Shuiyuan (水源镇) is a town in Huanjiang Maonan Autonomous County, Guangxi, China. As of the 2019 census it had a population of 42,255 and an area of 355.89 km2.

==Administrative division==
As of 2021, the town is divided into two communities and eleven villages:
- Shuiyuan Community (水源社区)
- Shangnan Community (上南社区)
- Zhongjian (​中涧村)
- Heping (​和平村)
- Lila (里腊村)
- Xili (西里村)
- Sancai (三才村)
- Sanmei (三美村)
- Hanxiang (含香村)
- Wenping (温平村)
- Shandong (山洞村)
- Minquan (民权村)
- Gedan (各旦村)

==History==
The area of modern-day Shuiyuan Town was part of the Longyuan County (龙源县) during the Tang dynasty (618–907). In 1075, in the ruling of Emperor Shenzong of Song dynasty (906–1279), Longyuan County was merged into Si'en County (思恩县).

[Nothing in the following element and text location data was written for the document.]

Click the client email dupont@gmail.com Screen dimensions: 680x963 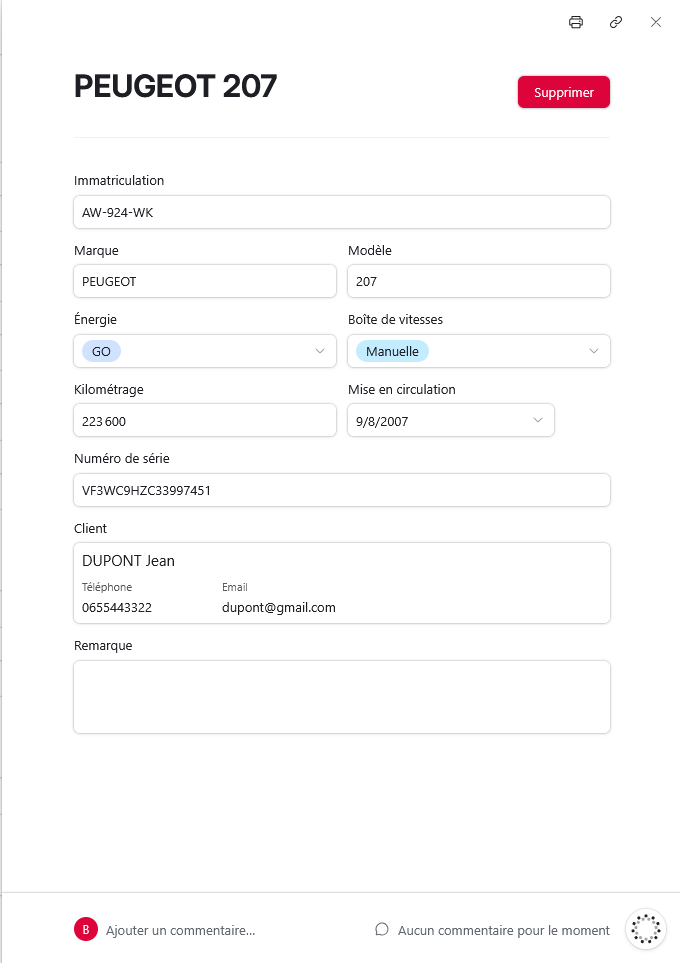point(279,607)
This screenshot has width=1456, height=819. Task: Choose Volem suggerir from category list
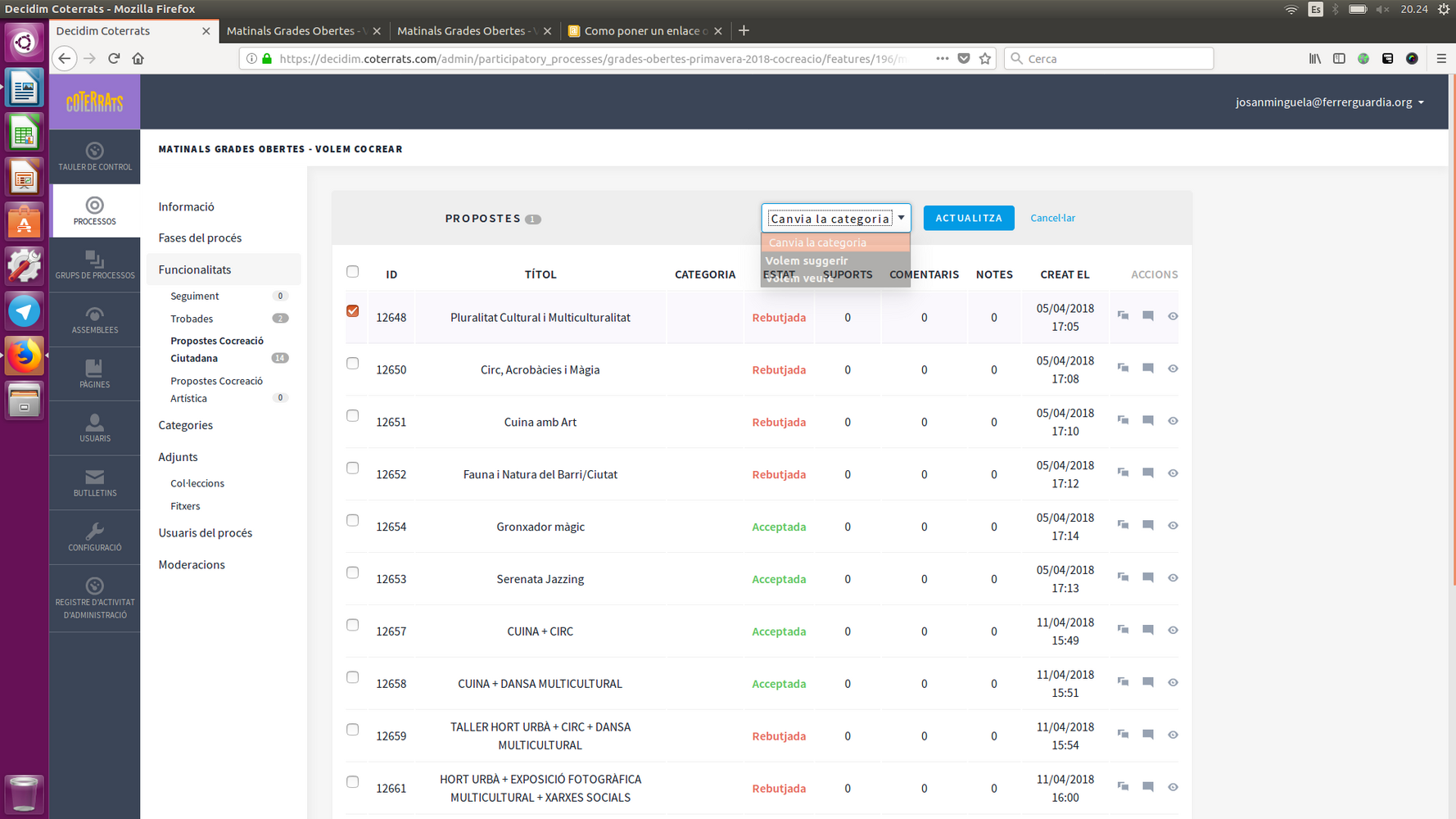[x=807, y=260]
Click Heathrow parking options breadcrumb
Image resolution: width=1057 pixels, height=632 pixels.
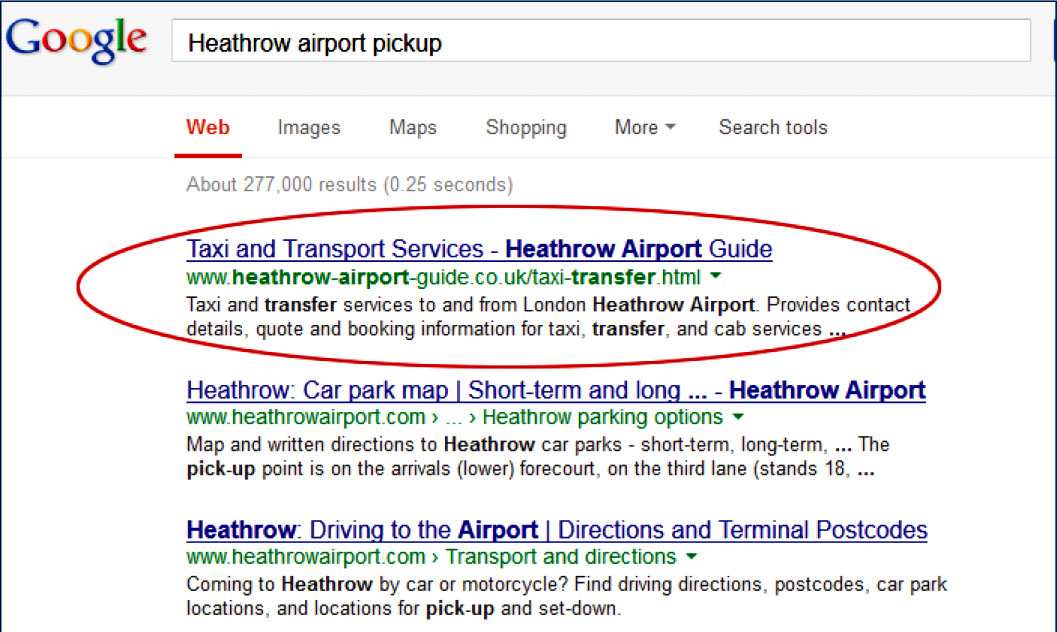(602, 417)
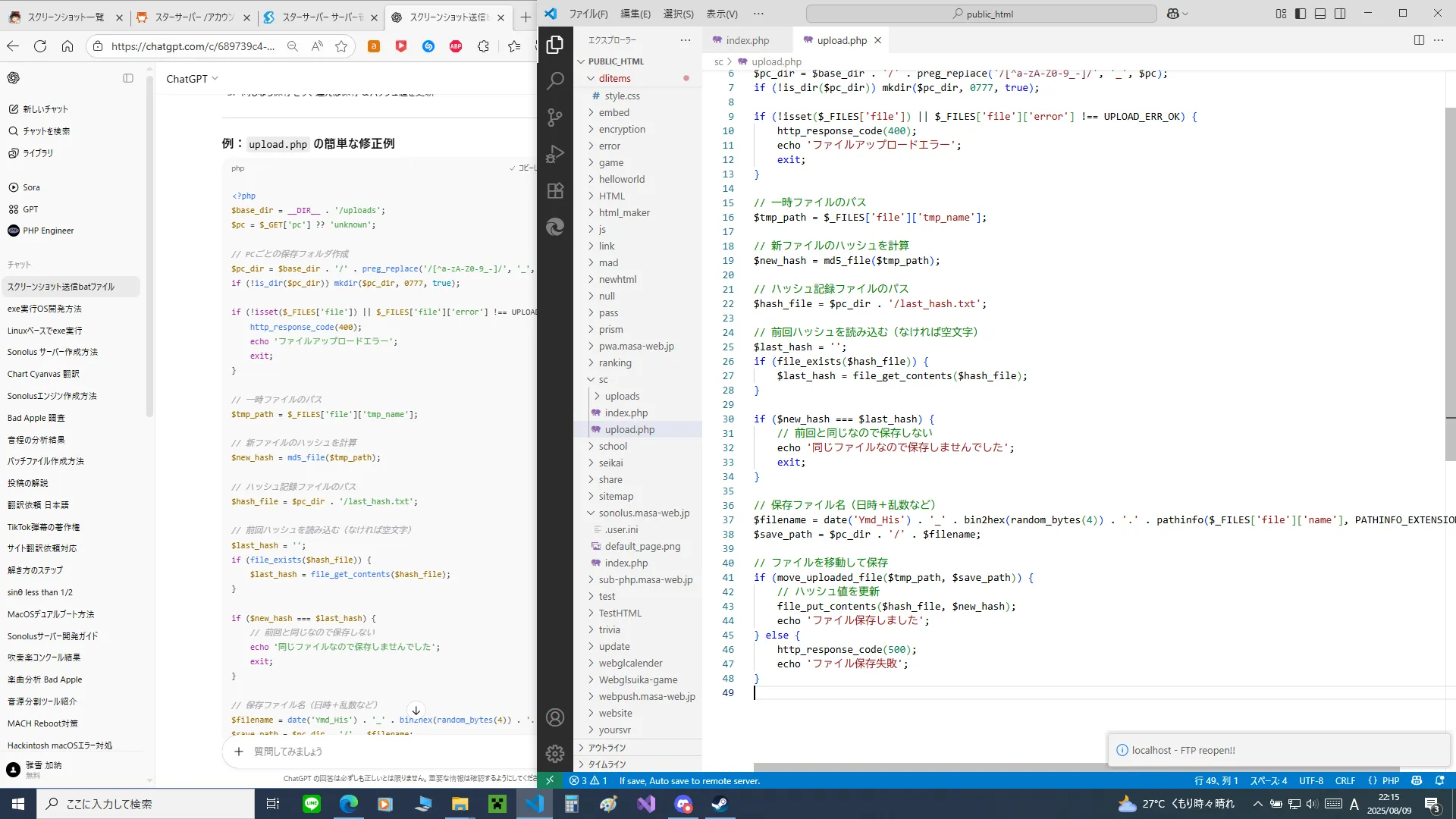Click 新しいチャット in ChatGPT sidebar
Viewport: 1456px width, 819px height.
pyautogui.click(x=46, y=109)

In 1933 during the Republic of China, the area belonged to Shuiyuan Township (水源乡) and Shangnan Township (上南乡).

In 1958, Red Sun People's Commune (红日人民公社) was founded and one year later split into three communes, namely Sanmei People's Commune (三美人民公社), Longsheng People's Commune (隆胜人民公社), and Shuiyuan People's Commune (水源人民公社). In 1962, the three communes merged to form Shuiyuan District (水源区), which was renamed Shuiyuan People's Commune in 1965. In 1984, Shuiyuan People's Commune split into two townships: Shuiyuan Township and Shangnan Maonan Ethnic Township (上南毛南族乡; later renamed Shangnan Township in 1987). In 1996, it was upgraded to a town. In 2005, Shangnan Township was merged into Shuiyuan Town.

==Geography==
The town is situated at the south of Huanjiang Maonan Autonomous County. It is surrounded by Luoyang Town and Xianan Township on the northwest and northeast, Si'en Town on the east, and Jinchengjiang District on the south.

===Climate===
The town enjoys a subtropical humid monsoon climate, characterized by four distinct seasons, sufficient sunlight, abundant rainfall and long frost free period. The average temperature is 18 C.

==Economy==
The town's economy is based on nearby mineral resources and agricultural resources. The main crops of the region are rice, followed by corn and soybean. Sugarcane is one of the important economic crops in the region. The region also has an abundance of silicon.

==Demographics==

The 2019 census showed the town's population to be 42,255, an increase of 1.0% from the 2011 census.

==Transportation==
The Provincial Highway S309 passes across the town north to south.